2. Di tale ricorso, è infondato il primo motivo. L’atto generale infatti, per ragioni logiche prima che giuridiche non perde il suo carattere, per cui esso si rivolge a destinatari non determinati e non determinabili a priori, per il fatto che alcuni di essi, o anche tutti costoro, siano in concreto individuabili; esso infatti non per questo cessa di applicarsi comunque a tutti i soggetti che si trovino in una data situazione: il principio è stato affermato anche ai massimi livelli da Tribunale UE 10 aprile 2008 T-233/04 Commissione c. Regno di Olanda.
3. Nel caso concreto, era ed è sicuramente possibile individuare, in un centro urbano di modeste dimensioni come Sirmione, tutti i rivenditori in concreto toccati dall’atto impugnato; ciò non toglie però che esso sia atto generale, perché formulato in modo da disciplinare tutti coloro i quali in quella zona intendessero vendere alimenti per asporto; l’atto in questione quindi per essere validamente emanato non necessitava del preavviso di cui all’art. 7 l. 241/1990, come sancisce l’art. 13 comma 1 della stessa legge.
4. Parimenti infondato il secondo motivo, che muove da un presupposto errato: l’ordinanza impugnata, a prescindere dai suoi possibili effetti concreti, non è atto che incide sul regime della licenza di cui è titolare il ricorrente, ma solo sulle condizioni igieniche richieste per esercitare la relativa attività; non necessita dunque delle relative formalità procedimentali.
5. E’invece fondato il terzo motivo di ricorso, incentrato sulla violazione del principio di proporzionalità e adeguatezza nell’esercizio del potere amministrativo. Come è noto, tale principio discende dall’ordinamento europeo, e implica, secondo l’enunciazione paradigmatica contenuta nella sentenza Corte UE 22 febbraio 2002 C 390/99 **************, che l’intervento pubblico debba essere in grado di assicurare il raggiungimento del risultato avuto di mira e non andar oltre quanto necessario a raggiungerlo. Con formulazioni sostanzialmente identiche, la giurisprudenza nazionale, per tutte C.d.S. sez. V 14 aprile 2006 n°2087, ma conforme, ad esempio, è anche TAR Lazio Roma 12 luglio 2006 n°10485, afferma poi che il principio di proporzionalità e adeguatezza “obbliga la pubblica amministrazione ad adottare la soluzione idonea ed adeguata, comportante il minor sacrificio possibile per gli interessi compresenti.

# # #

• Consegne:
1 - Riporta ogni decisione giudiziaria richiamata nell'estratto sul ricorso contro l'ordinanza di Sirmione, con gli estremi indicati nel testo.
2 - Scrivi il seguito dell'estratto sul ricorso contro l'ordinanza di Sirmione, a partire dalla frase successiva all'ultima riportata.

# # #

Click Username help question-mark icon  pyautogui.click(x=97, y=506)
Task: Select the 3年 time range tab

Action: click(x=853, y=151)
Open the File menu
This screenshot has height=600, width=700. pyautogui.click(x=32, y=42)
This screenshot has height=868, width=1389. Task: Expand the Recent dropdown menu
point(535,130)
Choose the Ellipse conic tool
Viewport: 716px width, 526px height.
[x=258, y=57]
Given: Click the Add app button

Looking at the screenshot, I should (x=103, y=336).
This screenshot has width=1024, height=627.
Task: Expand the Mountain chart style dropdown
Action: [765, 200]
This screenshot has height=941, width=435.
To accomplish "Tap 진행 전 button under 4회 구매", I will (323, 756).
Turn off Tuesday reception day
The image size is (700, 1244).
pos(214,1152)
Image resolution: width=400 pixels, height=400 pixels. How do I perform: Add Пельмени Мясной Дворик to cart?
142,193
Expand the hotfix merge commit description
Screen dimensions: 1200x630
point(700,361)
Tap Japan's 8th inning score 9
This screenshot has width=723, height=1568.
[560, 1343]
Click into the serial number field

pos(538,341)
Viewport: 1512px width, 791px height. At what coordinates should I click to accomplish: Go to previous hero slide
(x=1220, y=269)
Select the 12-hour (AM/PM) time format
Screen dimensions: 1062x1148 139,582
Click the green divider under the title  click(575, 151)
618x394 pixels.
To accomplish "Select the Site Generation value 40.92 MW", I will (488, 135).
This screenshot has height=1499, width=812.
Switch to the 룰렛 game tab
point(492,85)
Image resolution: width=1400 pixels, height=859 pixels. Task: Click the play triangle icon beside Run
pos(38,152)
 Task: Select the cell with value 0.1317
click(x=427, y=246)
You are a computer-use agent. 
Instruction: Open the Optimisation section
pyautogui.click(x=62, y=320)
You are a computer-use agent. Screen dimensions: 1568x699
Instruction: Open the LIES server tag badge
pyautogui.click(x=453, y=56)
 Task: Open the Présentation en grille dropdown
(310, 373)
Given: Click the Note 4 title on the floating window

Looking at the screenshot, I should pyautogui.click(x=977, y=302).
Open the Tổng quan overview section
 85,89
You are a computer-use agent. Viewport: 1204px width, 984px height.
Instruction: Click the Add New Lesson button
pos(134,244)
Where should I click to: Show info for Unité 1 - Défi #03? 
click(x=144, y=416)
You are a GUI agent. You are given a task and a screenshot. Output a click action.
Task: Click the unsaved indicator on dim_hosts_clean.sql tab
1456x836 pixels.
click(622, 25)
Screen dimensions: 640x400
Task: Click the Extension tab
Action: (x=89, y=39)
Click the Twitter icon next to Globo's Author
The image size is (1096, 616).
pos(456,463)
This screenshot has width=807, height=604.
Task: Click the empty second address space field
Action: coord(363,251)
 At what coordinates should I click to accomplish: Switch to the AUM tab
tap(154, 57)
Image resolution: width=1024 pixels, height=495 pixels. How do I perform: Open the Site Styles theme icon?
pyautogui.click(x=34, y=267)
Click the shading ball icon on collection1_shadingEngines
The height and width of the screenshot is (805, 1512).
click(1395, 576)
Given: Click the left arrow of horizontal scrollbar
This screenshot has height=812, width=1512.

# # #

• Soluzioni:
1 -
- Tribunale UE 10 aprile 2008 T-233/04 Commissione c. Regno di Olanda
- Corte UE 22 febbraio 2002 C 390/99
- C.d.S. sez. V 14 aprile 2006 n°2087
- TAR Lazio Roma 12 luglio 2006 n°10485

2 -
6. Tale principio è stato applicato in particolare a fattispecie analoghe a quella per cui è causa, relativi a misure limitative in senso ampio, come le restrizioni al traffico automobilistico, che C.d.S. sez. V 11 dicembre 2007 n°6383 considera legittime solo ove non eccessivamente gravose, e i vincoli per servitù militari, che TAR Puglia Lecce 6 luglio 2006 n°3841 ammette solo ove si dimostri la necessità nell’interesse della difesa nazionale della specifica limitazione adottata.
7. Applicando tali principi al caso di specie, si deve allora partire da un duplice dato normativo. In primo luogo, vi è la norma di legge ricordata dalla ricorrente, ovvero l’art. 9 comma 14 della l.r. Lombardia 30/2003, vigente all’epoca dei fatti ed ora riprodotto dall’art. 69 comma 14 della l.r. Lombardia 6/ 2010 n°6, per cui gli esercizi di somministrazione hanno un diritto, non subordinato dalla norma a limiti o prescrizioni, di vendere, se credano, per asporto i loro prodotti, diritto che pertanto potrà limitarsi, se del caso, in base a norme generali, in sé non escluse dall’art. 41 Cost.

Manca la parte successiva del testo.